Qualitative Research Pathways
The NHS Five Year Forward View sets the target that “by 2020, all care records will be digital, real-time and interoperable,” predicated on the belief that by combining and sharing key patient and service use data, health services can provide more timely, rational and integrated care. However, the anticipated benefits of health information technology (HIT) remain largely unproven, with the mechanisms by which health systems can realise the gains yet to be fully described. To allow the potential benefits of HIT to be better visualised, we conducted a qualitative study exploring views of NHS clinical staff on the impact of current HIT in the context of unscheduled hospital care and follow-up for three different chronic ambulatory care sensitive conditions; chronic obstructive pulmonary disease (COPD), epilepsy, and alcohol dependency.
The study was conducted primarily within four NHS acute trusts in the North West Coast region of England; two of which used mainly hand-written case notes supported by various HIT packages, while the other two used mainly digital health records within an integrated HIT package. Semi-structured interviews were conducted with 33 clinicians within the ambulance service, A&E units, medical assessment wards, outpatient clinics, specialist nursing services, Regional Neuroscience Centres and GP practices.

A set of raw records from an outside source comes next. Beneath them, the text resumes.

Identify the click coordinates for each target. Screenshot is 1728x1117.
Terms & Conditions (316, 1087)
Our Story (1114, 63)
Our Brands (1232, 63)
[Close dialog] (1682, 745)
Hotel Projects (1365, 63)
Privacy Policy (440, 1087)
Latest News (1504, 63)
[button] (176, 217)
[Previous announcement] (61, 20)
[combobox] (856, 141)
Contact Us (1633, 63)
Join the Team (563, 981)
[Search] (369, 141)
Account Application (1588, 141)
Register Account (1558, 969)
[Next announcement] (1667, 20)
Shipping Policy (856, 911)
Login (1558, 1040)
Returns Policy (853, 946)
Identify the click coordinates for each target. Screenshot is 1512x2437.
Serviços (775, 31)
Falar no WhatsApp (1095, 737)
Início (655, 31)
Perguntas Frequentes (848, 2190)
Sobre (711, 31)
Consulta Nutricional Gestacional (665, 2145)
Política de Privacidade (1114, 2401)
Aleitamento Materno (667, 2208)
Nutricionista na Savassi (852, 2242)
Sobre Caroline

Participants at sites with primarily hand-written case notes and poorly integrated HIT packages expressed frustration at what they saw as unnecessary time spent searching for internal information, logging in and out of different HIT packages, and recording the same information on multiple systems. Occasionally, information could not be found when needed, or was illegible, potentially impacting on patient care. In contrast, participants at sites with integrated digital health records were happier with the way the systems functioned internally. Participants at all sites described problems in obtaining timely access to parts of the patient health record held by other organisations. This included unnecessary time spent requesting and providing information, duplication of diagnostic tests, negative impacts on patient care, and missed opportunities to intervene to improve health. Examples of impacts on patients included:
People with exacerbations of COPD being inappropriately treated with high-flow oxygen, worsening their condition
People with alcohol-related liver diseased being admitted to hospital on the basis of a single blood test when access to previous results would have shown that the condition was stable
Discussions about end of life or ceilings of care being had more than once, or inappropriate treatment given because this information is not available
People with multiple alcohol-related A&E attendances across different hospitals not identified and therefore not targeted for intervention
Participants at two sites had limited direct access to GP summaries, which they described as very useful, especially in A&E. Referral processes between providers varied widely and were often described as time-consuming, potentially unreliable, and ineffective in optimising the information transferred. The processes viewed as most efficient and effective used a structured form sent via a digital link directly from the patient record system and were available only to specific services within sites that used mainly digitised health records.
Our findings confirm that within a hospital, introducing fully digitised health records and wellintegrated HIT can have positive impacts on health service quality and staff satisfaction. These capabilities also appear to be the foundation on which a more connected, integrated health system can be created. However, effective communication and data-sharing across organisations remains a major challenge even in the presence of the necessary digital technology, and it will take time to identify priorities, forge agreements between providers, design systems and processes, and overcome continuing problems with interoperability.